─── RAW RECORDS

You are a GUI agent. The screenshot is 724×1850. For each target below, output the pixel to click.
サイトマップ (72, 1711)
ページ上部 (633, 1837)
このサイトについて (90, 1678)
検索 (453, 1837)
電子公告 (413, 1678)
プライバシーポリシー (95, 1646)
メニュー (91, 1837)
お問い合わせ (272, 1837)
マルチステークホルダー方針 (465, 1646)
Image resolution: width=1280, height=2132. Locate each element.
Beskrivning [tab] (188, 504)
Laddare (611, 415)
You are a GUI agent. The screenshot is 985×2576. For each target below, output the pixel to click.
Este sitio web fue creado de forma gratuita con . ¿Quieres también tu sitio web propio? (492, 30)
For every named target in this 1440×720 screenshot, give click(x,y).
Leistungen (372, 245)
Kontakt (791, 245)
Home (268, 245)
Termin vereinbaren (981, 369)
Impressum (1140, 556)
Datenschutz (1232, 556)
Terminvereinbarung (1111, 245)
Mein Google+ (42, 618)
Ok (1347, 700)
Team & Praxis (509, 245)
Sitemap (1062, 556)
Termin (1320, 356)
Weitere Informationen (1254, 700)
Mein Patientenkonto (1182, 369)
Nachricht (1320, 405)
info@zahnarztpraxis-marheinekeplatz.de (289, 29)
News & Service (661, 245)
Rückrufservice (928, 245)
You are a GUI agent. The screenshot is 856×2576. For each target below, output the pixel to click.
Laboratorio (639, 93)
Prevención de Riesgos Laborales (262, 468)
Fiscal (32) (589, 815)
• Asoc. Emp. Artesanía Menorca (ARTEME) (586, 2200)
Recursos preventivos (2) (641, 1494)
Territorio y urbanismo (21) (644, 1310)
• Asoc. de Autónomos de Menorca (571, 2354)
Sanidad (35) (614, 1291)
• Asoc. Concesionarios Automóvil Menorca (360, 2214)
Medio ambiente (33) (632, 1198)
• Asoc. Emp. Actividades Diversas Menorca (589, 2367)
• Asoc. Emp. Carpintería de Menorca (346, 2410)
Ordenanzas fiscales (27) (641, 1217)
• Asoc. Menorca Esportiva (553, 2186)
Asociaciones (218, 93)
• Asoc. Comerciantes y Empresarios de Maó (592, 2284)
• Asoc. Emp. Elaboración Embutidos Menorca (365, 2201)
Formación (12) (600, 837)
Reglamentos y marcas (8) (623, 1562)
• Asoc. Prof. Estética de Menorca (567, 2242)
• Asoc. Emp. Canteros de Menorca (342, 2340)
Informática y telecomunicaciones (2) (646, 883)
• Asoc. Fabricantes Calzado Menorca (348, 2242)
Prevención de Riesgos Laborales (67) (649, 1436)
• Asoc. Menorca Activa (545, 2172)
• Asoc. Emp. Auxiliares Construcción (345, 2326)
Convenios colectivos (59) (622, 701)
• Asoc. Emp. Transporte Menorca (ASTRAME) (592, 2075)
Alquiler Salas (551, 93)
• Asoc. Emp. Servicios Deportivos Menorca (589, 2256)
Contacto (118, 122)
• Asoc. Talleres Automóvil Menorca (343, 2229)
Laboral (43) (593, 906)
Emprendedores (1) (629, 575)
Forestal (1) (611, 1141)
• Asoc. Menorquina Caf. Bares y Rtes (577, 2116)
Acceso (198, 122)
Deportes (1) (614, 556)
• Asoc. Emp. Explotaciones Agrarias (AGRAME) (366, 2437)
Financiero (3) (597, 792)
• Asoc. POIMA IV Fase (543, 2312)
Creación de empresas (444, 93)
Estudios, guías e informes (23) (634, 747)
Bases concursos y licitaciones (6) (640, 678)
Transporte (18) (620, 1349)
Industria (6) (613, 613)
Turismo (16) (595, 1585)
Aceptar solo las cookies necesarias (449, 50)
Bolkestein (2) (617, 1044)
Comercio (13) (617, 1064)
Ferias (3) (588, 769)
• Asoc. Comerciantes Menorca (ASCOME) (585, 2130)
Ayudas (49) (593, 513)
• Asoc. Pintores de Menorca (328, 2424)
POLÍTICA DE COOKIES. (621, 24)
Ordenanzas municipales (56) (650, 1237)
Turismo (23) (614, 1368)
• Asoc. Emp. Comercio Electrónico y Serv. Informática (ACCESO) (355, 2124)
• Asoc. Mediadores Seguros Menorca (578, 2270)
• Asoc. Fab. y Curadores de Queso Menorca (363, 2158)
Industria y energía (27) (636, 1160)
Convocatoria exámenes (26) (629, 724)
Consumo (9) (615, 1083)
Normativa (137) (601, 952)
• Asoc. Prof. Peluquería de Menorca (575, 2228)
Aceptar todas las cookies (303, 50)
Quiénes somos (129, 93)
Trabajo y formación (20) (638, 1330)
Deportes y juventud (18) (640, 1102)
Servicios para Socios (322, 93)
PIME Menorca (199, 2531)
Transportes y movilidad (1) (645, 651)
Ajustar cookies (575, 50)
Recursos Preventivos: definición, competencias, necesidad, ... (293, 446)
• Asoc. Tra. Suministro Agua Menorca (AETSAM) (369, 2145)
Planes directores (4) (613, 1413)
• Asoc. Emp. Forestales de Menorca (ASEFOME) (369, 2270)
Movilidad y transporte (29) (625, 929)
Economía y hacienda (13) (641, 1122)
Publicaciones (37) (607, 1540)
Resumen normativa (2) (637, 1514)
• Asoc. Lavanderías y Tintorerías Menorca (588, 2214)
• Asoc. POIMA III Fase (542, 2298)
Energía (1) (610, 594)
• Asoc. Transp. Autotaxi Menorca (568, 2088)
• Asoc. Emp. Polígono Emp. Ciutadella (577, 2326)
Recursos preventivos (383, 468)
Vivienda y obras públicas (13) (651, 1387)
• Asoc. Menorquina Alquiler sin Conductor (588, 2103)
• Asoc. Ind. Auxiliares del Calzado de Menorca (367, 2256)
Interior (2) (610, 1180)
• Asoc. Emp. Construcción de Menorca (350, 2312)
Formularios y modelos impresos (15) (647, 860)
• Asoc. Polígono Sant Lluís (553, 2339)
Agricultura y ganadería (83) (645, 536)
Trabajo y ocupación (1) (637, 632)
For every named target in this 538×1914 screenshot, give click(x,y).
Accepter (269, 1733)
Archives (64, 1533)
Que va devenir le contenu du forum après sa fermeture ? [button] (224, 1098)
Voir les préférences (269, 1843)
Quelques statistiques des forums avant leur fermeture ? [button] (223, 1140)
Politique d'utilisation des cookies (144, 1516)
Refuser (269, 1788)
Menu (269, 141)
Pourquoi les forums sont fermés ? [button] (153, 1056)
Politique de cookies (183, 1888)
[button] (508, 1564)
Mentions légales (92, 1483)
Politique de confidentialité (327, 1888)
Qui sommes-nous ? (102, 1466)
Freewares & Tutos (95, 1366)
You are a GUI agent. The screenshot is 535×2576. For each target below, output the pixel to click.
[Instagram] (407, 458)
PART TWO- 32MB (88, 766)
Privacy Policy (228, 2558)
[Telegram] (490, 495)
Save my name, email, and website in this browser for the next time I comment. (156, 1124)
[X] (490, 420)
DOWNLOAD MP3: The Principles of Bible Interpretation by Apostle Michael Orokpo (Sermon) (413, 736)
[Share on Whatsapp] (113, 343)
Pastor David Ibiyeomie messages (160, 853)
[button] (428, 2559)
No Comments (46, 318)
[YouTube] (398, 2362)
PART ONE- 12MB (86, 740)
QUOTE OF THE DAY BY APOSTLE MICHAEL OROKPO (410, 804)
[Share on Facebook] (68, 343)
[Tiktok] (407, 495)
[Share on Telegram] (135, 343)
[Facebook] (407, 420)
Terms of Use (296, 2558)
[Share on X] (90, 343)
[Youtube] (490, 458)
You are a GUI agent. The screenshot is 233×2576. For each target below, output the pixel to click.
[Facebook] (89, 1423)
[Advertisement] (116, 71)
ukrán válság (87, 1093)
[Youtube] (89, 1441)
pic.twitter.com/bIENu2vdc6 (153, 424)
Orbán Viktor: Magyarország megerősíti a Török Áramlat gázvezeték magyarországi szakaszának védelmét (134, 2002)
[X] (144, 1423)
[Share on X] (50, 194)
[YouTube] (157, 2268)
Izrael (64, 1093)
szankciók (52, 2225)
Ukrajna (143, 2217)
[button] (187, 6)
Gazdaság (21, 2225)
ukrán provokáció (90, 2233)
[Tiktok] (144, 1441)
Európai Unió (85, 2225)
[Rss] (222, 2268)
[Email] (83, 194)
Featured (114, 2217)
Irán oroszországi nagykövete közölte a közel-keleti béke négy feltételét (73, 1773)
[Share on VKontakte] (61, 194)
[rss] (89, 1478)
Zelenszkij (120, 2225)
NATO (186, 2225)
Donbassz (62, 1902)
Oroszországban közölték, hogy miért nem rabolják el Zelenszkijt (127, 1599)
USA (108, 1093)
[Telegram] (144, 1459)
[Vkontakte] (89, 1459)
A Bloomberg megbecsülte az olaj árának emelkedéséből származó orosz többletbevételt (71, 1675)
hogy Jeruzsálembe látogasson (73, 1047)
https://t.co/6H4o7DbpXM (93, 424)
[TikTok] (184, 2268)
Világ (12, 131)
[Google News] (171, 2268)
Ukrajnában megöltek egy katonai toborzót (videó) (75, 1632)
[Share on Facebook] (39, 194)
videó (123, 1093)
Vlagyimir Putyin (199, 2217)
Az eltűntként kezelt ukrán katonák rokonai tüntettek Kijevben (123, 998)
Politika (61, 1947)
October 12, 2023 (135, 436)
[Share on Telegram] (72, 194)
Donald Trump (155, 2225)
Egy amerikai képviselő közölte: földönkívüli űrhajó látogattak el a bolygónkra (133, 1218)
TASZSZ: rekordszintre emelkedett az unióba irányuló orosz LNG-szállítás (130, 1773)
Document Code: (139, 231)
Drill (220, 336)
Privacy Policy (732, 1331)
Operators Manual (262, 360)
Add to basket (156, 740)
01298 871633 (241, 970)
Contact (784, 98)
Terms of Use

──────

**SET EXERCISE**
Rewrite the lines from the one containing "[Advertisement] (116, 71)" through the end of the records, inclusive, with "Featured" switched to "Kiemelt" and everything else left unchanged.

**THE REPLY**
[Advertisement] (116, 71)
ukrán válság (87, 1093)
[Youtube] (89, 1441)
pic.twitter.com/bIENu2vdc6 (153, 424)
Orbán Viktor: Magyarország megerősíti a Török Áramlat gázvezeték magyarországi szakaszának védelmét (134, 2002)
[X] (144, 1423)
[Share on X] (50, 194)
[YouTube] (157, 2268)
Izrael (64, 1093)
szankciók (52, 2225)
Ukrajna (143, 2217)
[button] (187, 6)
Gazdaság (21, 2225)
ukrán provokáció (90, 2233)
[Tiktok] (144, 1441)
Európai Unió (85, 2225)
[Rss] (222, 2268)
[Email] (83, 194)
Kiemelt (114, 2217)
Irán oroszországi nagykövete közölte a közel-keleti béke négy feltételét (73, 1773)
[Share on VKontakte] (61, 194)
[rss] (89, 1478)
Zelenszkij (120, 2225)
NATO (186, 2225)
Donbassz (62, 1902)
Oroszországban közölték, hogy miért nem rabolják el Zelenszkijt (127, 1599)
USA (108, 1093)
[Telegram] (144, 1459)
[Vkontakte] (89, 1459)
A Bloomberg megbecsülte az olaj árának emelkedéséből származó orosz többletbevételt (71, 1675)
hogy Jeruzsálembe látogasson (73, 1047)
https://t.co/6H4o7DbpXM (93, 424)
[TikTok] (184, 2268)
Világ (12, 131)
[Google News] (171, 2268)
Ukrajnában megöltek egy katonai toborzót (videó) (75, 1632)
[Share on Facebook] (39, 194)
videó (123, 1093)
Vlagyimir Putyin (199, 2217)
Az eltűntként kezelt ukrán katonák rokonai tüntettek Kijevben (123, 998)
Politika (61, 1947)
October 12, 2023 (135, 436)
[Share on Telegram] (72, 194)
Donald Trump (155, 2225)
Egy amerikai képviselő közölte: földönkívüli űrhajó látogattak el a bolygónkra (133, 1218)
TASZSZ: rekordszintre emelkedett az unióba irányuló orosz LNG-szállítás (130, 1773)
Document Code: (139, 231)
Drill (220, 336)
Privacy Policy (732, 1331)
Operators Manual (262, 360)
Add to basket (156, 740)
01298 871633 (241, 970)
Contact (784, 98)
Terms of Use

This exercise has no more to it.